# First pic in pastel in over 30 years.



## cdreine (Aug 16, 2021)

So the 1st pic I did when I was about 15 about 1984. This was my first attempt at pastels. It came out much better than I expected. The second one is the same. I drew this one last week. It was my second attempt at pastels. It also came out better than expected. I sent that one to my daughter. She loved it. Now, the last one is an attempt at sketching a photo of my grandson. He and his mom got a good laugh at that one. So did me and my niece. Everyone says it's a good cartoon. That was not what I was trying to do. I'm going to attempt your rule method. How do I get the measurements on the paper.

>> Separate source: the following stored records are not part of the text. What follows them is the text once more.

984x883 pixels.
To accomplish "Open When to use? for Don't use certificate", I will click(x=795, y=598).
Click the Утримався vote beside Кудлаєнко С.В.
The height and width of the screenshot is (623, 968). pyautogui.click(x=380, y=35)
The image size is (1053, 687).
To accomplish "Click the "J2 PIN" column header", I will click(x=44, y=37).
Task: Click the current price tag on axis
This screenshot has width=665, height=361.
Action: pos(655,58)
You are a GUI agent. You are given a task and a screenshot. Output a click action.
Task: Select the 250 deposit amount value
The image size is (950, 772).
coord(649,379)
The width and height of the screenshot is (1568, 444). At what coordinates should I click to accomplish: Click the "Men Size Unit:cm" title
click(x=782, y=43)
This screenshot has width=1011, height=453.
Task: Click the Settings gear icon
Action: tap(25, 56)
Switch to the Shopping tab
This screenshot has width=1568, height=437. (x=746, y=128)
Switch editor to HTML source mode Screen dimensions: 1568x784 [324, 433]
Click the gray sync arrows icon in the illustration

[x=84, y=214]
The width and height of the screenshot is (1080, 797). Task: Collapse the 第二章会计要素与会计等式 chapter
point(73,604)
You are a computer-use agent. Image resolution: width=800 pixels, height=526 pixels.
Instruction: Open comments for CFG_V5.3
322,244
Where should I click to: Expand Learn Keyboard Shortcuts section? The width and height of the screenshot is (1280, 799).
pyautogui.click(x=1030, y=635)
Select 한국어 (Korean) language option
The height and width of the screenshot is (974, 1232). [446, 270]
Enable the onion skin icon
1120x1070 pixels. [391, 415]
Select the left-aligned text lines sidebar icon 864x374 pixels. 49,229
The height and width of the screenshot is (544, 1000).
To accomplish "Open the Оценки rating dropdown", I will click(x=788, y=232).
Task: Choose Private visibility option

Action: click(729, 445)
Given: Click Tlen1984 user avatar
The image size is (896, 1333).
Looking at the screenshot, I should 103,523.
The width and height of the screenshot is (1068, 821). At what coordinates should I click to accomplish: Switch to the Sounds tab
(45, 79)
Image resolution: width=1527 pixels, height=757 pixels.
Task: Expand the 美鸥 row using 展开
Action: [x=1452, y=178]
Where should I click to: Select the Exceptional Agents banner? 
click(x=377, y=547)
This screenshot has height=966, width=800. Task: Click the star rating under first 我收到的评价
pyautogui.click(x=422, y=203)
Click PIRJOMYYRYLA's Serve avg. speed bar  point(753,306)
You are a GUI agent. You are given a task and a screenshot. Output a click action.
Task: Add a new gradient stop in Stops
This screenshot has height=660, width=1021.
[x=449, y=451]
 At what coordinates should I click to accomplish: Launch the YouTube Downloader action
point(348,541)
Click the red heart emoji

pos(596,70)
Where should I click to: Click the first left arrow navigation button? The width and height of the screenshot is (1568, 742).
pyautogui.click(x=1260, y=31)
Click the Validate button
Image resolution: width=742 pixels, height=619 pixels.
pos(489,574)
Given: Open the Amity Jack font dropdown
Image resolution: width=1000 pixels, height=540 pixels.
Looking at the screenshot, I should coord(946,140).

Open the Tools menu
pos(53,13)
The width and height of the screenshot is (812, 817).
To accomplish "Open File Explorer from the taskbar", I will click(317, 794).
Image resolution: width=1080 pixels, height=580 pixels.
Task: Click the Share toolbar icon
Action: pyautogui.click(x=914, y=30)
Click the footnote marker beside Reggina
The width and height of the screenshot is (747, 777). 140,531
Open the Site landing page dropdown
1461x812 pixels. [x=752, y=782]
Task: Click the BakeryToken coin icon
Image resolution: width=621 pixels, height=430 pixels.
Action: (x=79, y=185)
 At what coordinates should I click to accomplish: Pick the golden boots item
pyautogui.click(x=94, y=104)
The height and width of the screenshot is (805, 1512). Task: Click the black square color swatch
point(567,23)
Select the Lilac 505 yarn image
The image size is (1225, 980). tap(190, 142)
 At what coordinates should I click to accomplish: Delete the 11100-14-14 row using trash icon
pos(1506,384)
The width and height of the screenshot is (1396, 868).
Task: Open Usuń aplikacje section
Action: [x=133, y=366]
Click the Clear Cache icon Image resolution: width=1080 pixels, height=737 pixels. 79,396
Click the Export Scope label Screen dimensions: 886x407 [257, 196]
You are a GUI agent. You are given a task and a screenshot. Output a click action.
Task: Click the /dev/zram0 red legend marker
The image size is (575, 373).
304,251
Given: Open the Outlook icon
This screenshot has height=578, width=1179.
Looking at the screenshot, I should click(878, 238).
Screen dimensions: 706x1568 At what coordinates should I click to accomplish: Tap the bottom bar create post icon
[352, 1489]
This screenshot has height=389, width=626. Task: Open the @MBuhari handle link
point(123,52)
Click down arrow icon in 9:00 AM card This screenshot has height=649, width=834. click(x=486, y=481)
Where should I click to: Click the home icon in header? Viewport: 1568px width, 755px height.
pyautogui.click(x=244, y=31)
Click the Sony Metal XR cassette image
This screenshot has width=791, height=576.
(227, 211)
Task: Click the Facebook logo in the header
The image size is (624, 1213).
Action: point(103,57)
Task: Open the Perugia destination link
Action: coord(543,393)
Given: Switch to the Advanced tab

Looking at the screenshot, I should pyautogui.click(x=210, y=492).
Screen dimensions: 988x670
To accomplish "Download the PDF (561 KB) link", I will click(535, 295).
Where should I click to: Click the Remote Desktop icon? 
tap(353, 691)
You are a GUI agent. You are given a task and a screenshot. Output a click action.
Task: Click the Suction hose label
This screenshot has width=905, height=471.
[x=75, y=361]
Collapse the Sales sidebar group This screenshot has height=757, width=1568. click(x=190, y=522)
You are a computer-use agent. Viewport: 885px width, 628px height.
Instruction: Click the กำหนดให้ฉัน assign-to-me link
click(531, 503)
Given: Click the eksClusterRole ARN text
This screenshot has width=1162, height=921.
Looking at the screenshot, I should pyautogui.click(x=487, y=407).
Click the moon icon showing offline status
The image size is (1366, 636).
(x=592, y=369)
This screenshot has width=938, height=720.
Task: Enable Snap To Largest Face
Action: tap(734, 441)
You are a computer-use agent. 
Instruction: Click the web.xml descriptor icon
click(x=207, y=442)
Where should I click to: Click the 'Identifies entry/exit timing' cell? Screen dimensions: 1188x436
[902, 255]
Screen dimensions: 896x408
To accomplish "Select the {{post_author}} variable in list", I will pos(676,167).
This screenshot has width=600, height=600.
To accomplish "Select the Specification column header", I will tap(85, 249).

Is that the length of the paper. Also, how do I get that perfect circle?


----------



## 3Eggs (Aug 15, 2021)

cdreine said:


> View attachment 67399
> Seldom in the real world are there any perfect circles. Some appear more pleasing to the eye than do others. Why do you need a perfect circle? Technically, draw circles with arm movement, and NOT wrist or finger movement. But, unless you're creating a mechanical drawing, who needs that perfection? My reaction to your first drawing, the figure with the hat, is quite pleasing to view. Cartoons are less than a dime a dozen. Above all else, keep trying. Draw a pencil sketch of a ball. Use pencil to create shading. (I doubt you'll find a photograph of a perfectly round ball,) so remain satisfied with an oval. After you've drawn and skillfully shaded in 100 balls, you'll be on your way. Speaking of perfection, how did you first sign your name? Did you print? Now, how do you sign your name. You've had tremendous practice, and yet, each signature is different. That is your style we're talking about, not your perfect circle mentality. Make a copy of your first drawing, make five copies. Practice shading. Practice different background colors. Give yourself a break, relax, laugh, have fun! I'd like to see those five representations.


----------